LAUREN A lightbulb. I’m staring at the lightbulb above Sean’s head. We’re at Lila’s and Gina’s apartment in Fels. Two lesbians from the poetry workshop I recently joined. Actually, Gina in strict confidence told me that she’s on the Pill, “just in case.” Docs that mean she’s a lesbian technically? Lila, on the other hand, has confided in me that she’s worried Gina will leave her since it’s “in” to sleep with women this term. What do you say to someone? Well, what about next term? Actually, what about next term? You watch Sean too, you watch him roll a joint and he’s pretty good at it which makes me want to sleep with him less, but oh who cares, Jaime answered the phone, right? and it’s a Friday, and it was either him or that French guy. His hands are nice: clean and large and he handles the pot rather delicately, and I want him suddenly to touch my breasts. I don’t know why I think this but I do. Not exactly handsome, but he’s passable looking: light hair combed back, smallish features (maybe a little like a rat?), maybe too short, maybe too thin. No, not handsome, just vaguely Long Islandish. But a big improvement over that Kir-sipping Iranian editor you met at Vittorio’s last party who told you you were going to be the next Madonna. After I told him I was a poet, he said he meant Marianne Moore.

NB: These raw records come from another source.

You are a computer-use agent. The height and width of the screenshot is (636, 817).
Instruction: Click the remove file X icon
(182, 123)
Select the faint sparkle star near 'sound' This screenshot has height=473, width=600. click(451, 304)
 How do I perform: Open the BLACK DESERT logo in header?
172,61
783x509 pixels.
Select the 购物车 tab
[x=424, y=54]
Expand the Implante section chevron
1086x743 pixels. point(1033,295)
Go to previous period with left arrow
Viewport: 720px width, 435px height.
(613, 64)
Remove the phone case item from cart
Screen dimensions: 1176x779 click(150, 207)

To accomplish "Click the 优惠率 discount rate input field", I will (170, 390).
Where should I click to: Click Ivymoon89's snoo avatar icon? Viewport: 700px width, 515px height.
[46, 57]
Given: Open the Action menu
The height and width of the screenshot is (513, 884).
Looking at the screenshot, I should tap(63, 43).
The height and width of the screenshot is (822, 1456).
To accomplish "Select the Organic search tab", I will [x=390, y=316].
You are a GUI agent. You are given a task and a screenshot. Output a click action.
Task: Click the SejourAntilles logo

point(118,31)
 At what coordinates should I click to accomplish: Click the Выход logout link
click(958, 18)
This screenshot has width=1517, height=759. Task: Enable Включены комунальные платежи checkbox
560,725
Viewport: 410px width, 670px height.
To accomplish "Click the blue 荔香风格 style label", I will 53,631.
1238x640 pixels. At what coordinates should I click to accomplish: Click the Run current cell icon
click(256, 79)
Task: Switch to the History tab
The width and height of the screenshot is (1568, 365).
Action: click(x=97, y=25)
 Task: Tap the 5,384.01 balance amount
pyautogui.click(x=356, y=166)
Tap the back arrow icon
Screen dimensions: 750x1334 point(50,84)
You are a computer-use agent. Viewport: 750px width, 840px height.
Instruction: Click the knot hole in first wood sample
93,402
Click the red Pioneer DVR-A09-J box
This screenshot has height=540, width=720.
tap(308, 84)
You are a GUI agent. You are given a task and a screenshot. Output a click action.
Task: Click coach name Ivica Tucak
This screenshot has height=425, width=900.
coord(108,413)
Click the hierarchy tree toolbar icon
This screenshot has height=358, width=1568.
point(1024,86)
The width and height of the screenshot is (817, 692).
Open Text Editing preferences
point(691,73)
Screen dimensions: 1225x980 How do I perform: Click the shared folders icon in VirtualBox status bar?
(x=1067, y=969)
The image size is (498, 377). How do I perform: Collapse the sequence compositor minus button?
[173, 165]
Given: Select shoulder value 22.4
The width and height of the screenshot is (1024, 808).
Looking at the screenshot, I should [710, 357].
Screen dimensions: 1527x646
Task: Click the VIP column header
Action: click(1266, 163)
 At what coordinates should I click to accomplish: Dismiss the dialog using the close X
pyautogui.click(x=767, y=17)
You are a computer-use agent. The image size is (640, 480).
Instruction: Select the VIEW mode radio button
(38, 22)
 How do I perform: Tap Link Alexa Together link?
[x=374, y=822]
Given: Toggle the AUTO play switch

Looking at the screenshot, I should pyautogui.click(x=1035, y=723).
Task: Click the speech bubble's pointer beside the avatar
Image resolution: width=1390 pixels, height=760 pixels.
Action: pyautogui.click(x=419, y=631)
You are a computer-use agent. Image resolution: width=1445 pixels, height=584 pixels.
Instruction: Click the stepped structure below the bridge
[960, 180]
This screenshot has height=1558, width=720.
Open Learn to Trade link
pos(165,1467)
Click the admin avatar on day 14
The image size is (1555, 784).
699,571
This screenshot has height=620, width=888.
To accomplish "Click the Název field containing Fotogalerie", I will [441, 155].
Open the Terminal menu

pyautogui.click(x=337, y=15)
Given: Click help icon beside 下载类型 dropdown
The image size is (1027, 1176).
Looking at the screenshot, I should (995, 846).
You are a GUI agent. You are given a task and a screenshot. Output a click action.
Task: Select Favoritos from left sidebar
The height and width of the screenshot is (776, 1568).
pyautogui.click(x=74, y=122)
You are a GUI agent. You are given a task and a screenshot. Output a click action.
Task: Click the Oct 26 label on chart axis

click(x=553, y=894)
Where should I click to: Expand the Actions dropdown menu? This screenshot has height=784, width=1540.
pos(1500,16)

  “So, who’s going to help us bomb the weight room?” Gina asks. Gina is part of Camden’s “old guard” and the arrival of the weight room and an aerobics instructor has made her livid (even though she wants to sleep with the aerobics instructor—who, in my opinion, doesn’t even have that nice a body). “Lila is devastated,” she tells me.

  Lila nods and rests her head on the Kathy Acker book she’s been flipping through.

  “B-U-M-M-E-R,” I spell out, sighing. Look at the Mapplethorpe photo of Susan Sontag pinned above the sink and snicker.

  Sean laughs and looks up from the joints as if I said something brilliant and it’s not funny but because he laughs I laugh.

  “Tim loves it,” he says.

  “Let’s kill him and we’ll call it art,” Lila says. How does Lila know Tim, I wonder. Does Tim sleep with lesbians? I am drunk.

  Still holding a glass of the pink punch it occurs to me that I am so drunk I cannot get up. I just tell Lila, “Don’t get depressed,” and then to Gina, “Do you have any coke?” too drunk to be ashamed.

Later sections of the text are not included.